**STATED PROBLEM A**
Write out the portion of the developmental psychology flashcards between "Revise a schema" and "Formal operational (12+)", inclusive, word for word.

**EXCERPT TO READ**
□ □ □ □ □ □ □

Developmental Psych Flashcards
What is developmental psychology?
The study of what changes and what stays the same, across different periods of life
Two central questions
- What development happens in stages and what happens continuously
- How do nature and nurture influence development
Qualitative development
Stages, you can see a change in quality
Quantitative development
Continuous, development bit by bit
Nature and nurture
- What we inherit
- What we experience
Interplay between these two
Nature and nurture driven similarities
All humans share as they develop (e.g. pre-installed reflexes or hearing speech during a critical period)
Nature and nurture driven differences
Vary from person to person with development (e.g. birth weight or crawling development)
Reflexes
Automatic patterns of motor responses triggered by some type of sensory stimulation
Baby reflexes
Rooting reflex, sucking reflex, grasping reflex
Habituation
Decreased response to a repeated stimulus
Novelty-preference procedure
Demonstrates infants ability to perceive and respond: present –> observe habituation –> present old or new
Dishabituation
Increased response to new stimulus after habituating to the old
Motor development
Changes in the ability to coordinate and perform bodily movements
Rules for motor development
Head –> toe and centre –> periphery
Discipline of cognitive development
Changes in mental activities associated with thinking, knowing, remembering, and communicating
Piaget’s theory
understanding the world emerges in concept-units called schemas
Schema (and what is is used for)
A concept or mental model that represents our experiences, used to guide how we interpret new information
Assimilation
Use an existing schema
Accommodation (Developmental)
Revise a schema or create a new schema
Theory of mind
Ability to think about what others think, develops at approx age 5
Four cognitive stages
- Sensorimotor (0-2)
- Preoperational (2-7)
- Concrete operational (7-12)
- Formal operational (12+)

□ □ □ □ □ □ □

**TASK DATA**
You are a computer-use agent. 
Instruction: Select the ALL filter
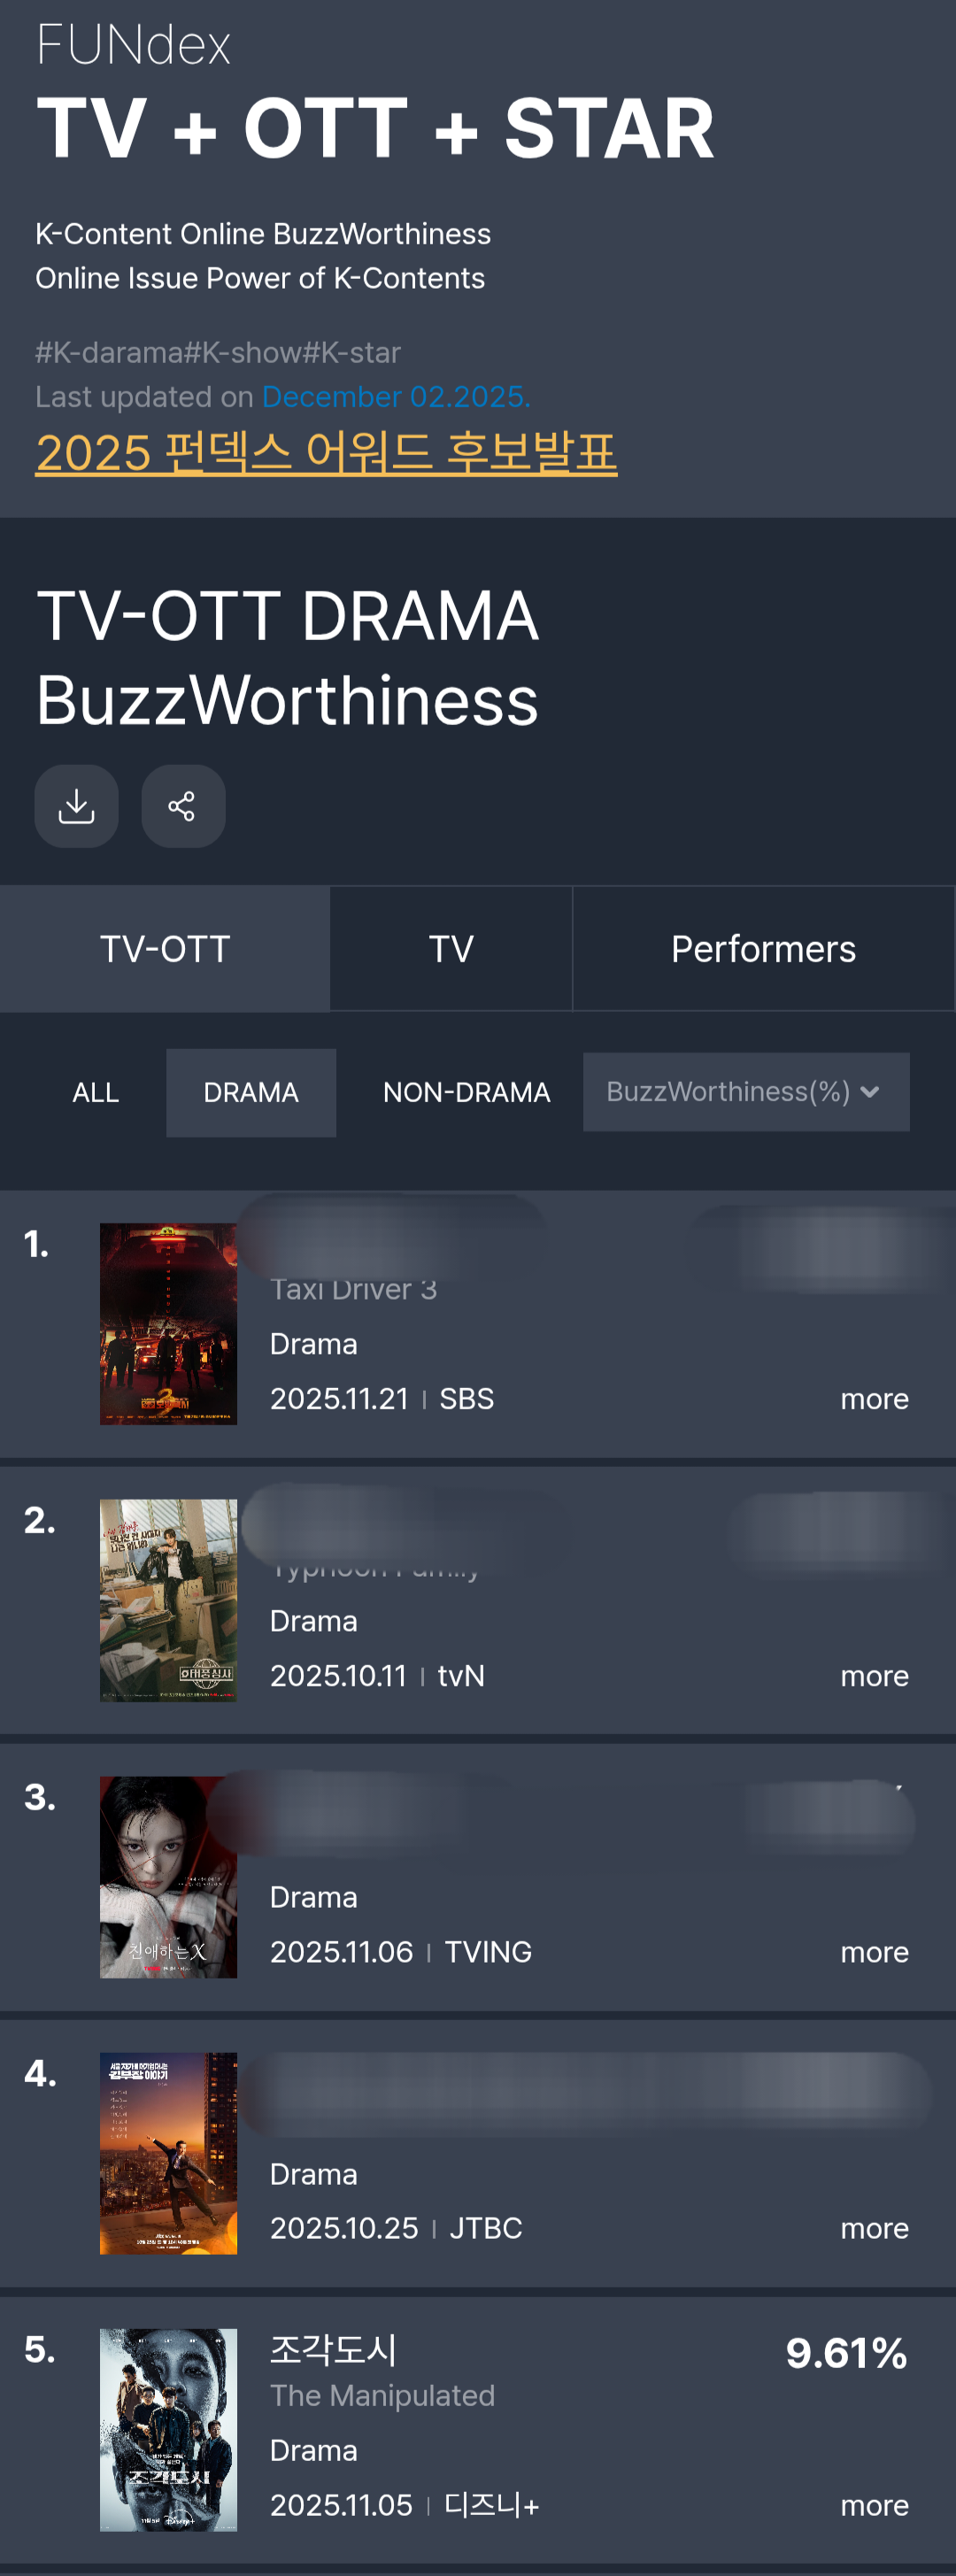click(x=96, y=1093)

□ □ □ □ □ □ □

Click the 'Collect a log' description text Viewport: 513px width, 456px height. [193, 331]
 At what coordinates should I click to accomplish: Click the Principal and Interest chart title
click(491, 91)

□ □ □ □ □ □ □

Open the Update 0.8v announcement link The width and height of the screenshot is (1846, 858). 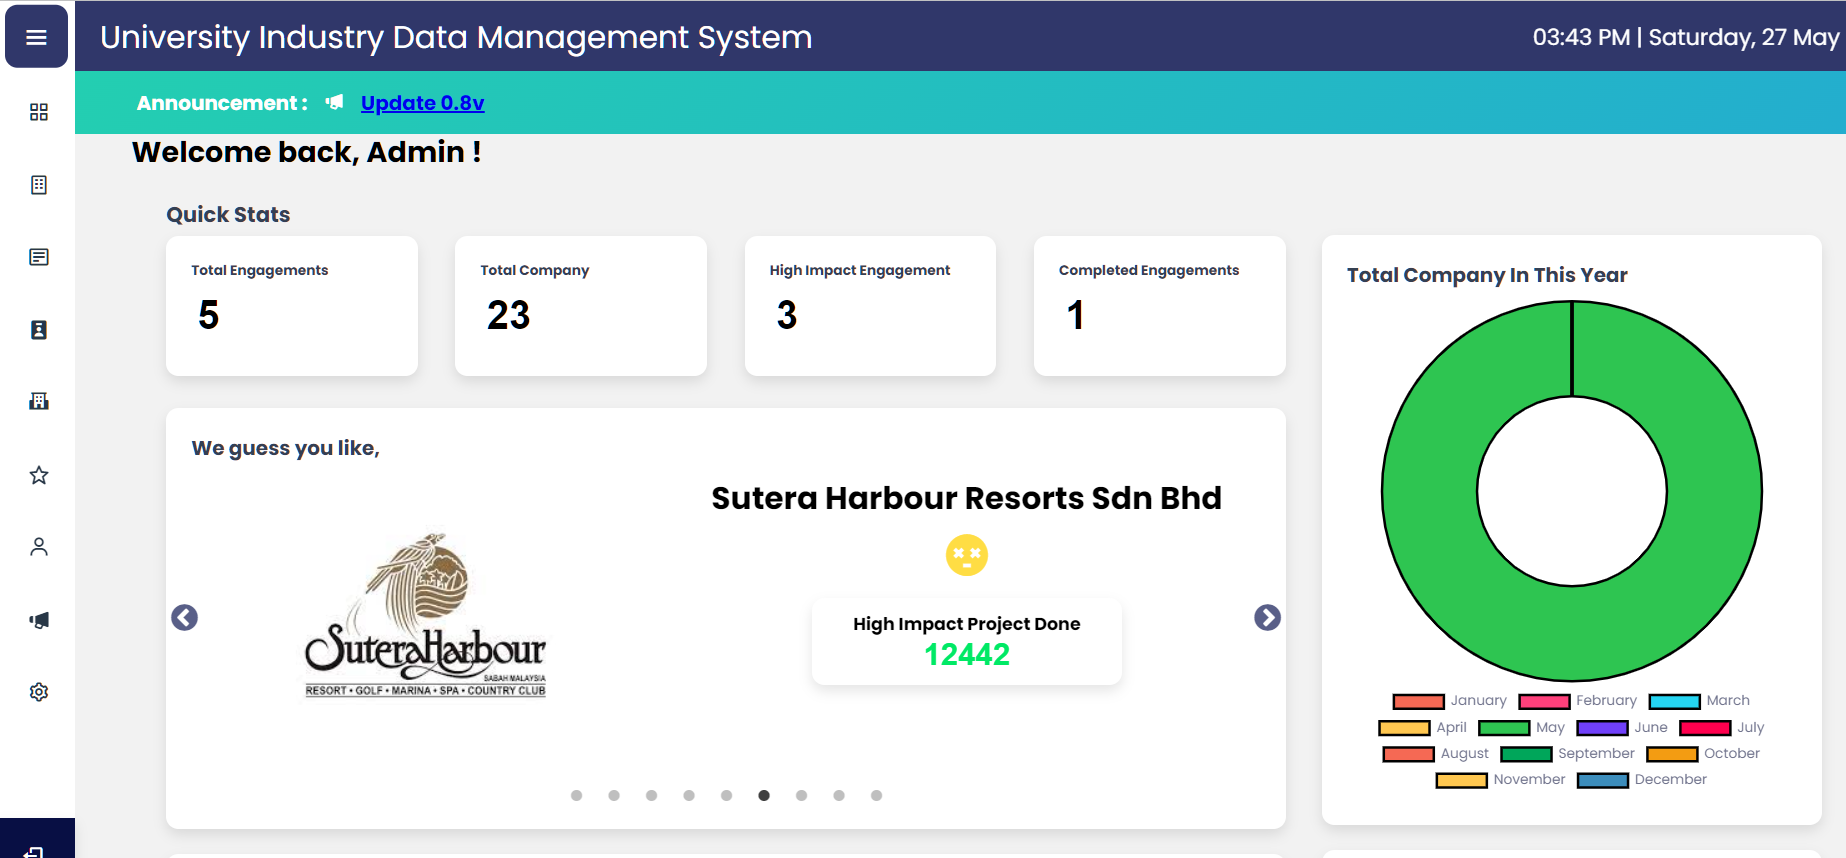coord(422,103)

□ □ □ □ □ □ □

**STATED PROBLEM B**
Give again, without any change, the lines of the records between the lines holding "At what coordinates" and "click(491, 91)", inclusive.

**PROBLEM SOLUTION A**
Revise a schema or create a new schema
Theory of mind
Ability to think about what others think, develops at approx age 5
Four cognitive stages
- Sensorimotor (0-2)
- Preoperational (2-7)
- Concrete operational (7-12)
- Formal operational (12+)

**PROBLEM SOLUTION B**
 At what coordinates should I click to accomplish: Click the Principal and Interest chart title
click(491, 91)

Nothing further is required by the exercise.